Focusing on this age-related blinding eye disease, a latest study states that the drug used to lower cholesterol levels may also be effective in treating macular degeneration, according to a news release.

The researchers have traced a common link between macular degeneration and atherosclerosis (thickening of the artery wall due to excess accumulation of cholesterol). They claim that both the problems have the same basic effect, the inability to eliminate the increase of fat and cholesterol.

Through the new study, the researchers explained how deposits of cholesterol cause macular degeneration and atherosclerosis. They even showed how blood vessels grow in a few cancers. The researchers state that the drugs taken by patients with atherosclerosis to reduce cholesterol levels can also be evaluated in those with macular degeneration.

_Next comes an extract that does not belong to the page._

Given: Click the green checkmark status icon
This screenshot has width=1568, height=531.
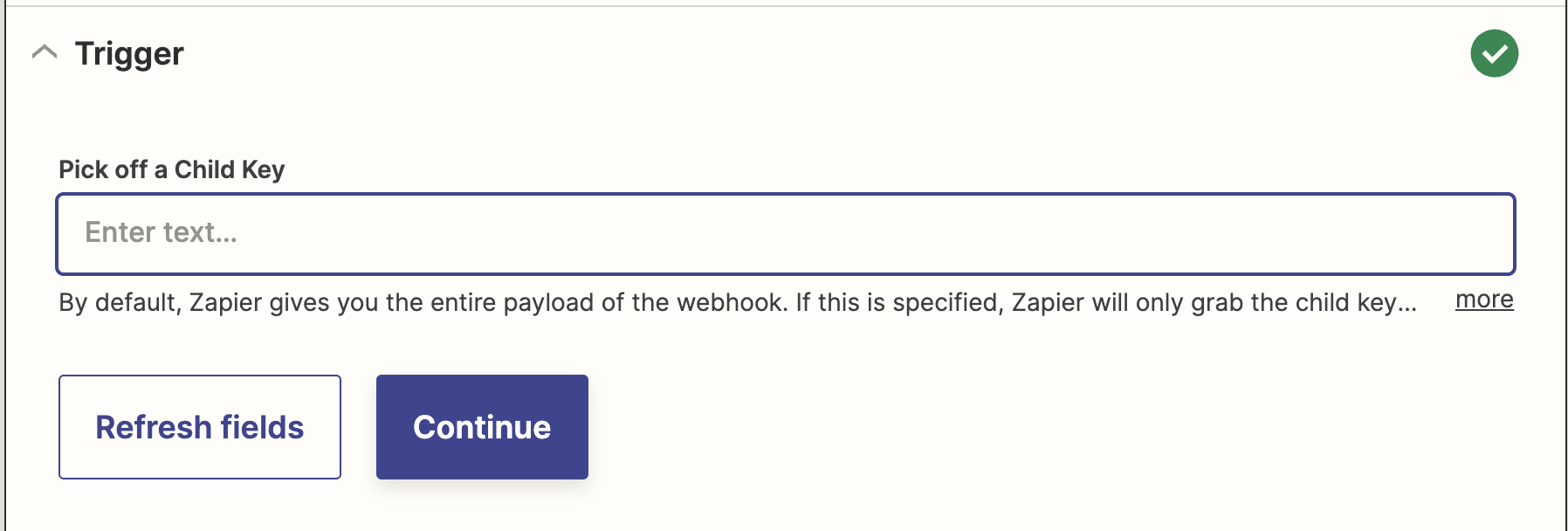Looking at the screenshot, I should 1494,53.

This study basically focuses on macrophages that are the main immune cells involved in removing cholesterol and fat tissues. In macular degeneration, the cholesterol builds up along with age, after which the macrophages begin to break down.

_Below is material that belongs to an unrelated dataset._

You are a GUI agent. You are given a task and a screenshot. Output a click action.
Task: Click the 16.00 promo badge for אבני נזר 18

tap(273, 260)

In the "dry" form of macular degeneration, the doctors observed lipid deposits under the retina that became larger and more numerous, and slowly destroyed the central eye, thereby interfering with vision. Though the macrophages clear the fat deposits beneath the retina, there are possibilities that they inflate, with cholesterol creating an inflammatory process that leads to the formation of new blood vessels, which worsens the condition. These vessels are the "wet" form of the disease. Loss of vision from "wet" macular degeneration is due to bleeding and scar tissue formation.

Scientists identified a fat that is needed by the macrophages to clear fat and cholesterol. The study was conducted on mice and in human cells by Paul A. Cibis, Distinguished Professor of Ophthalmology and Visual Sciences, and his team.

They found that macrophages from both old mice and humans lacked the ABCA1 protein that carries cholesterol out of the cells. On treating the macrophages with a substance to re-establish ABCA1, they saw that the cells could remove the cholesterol, and the development of new blood cells was reduced.

"We were able to deliver the drug, called an LXR agonist, in eye drops," says first author Abdoulaye Sene, PhD, a post-doctoral fellow in the Apte lab. "And we found that we could reverse the macular degeneration in the eye of an old mouse. That's exciting because if we could use eye drops to deliver drugs that fight macular degeneration, we could focus therapy only on the eyes, and we likely could limit the side effects of drugs taken orally."

The study was published in the journal Cell Metabolism.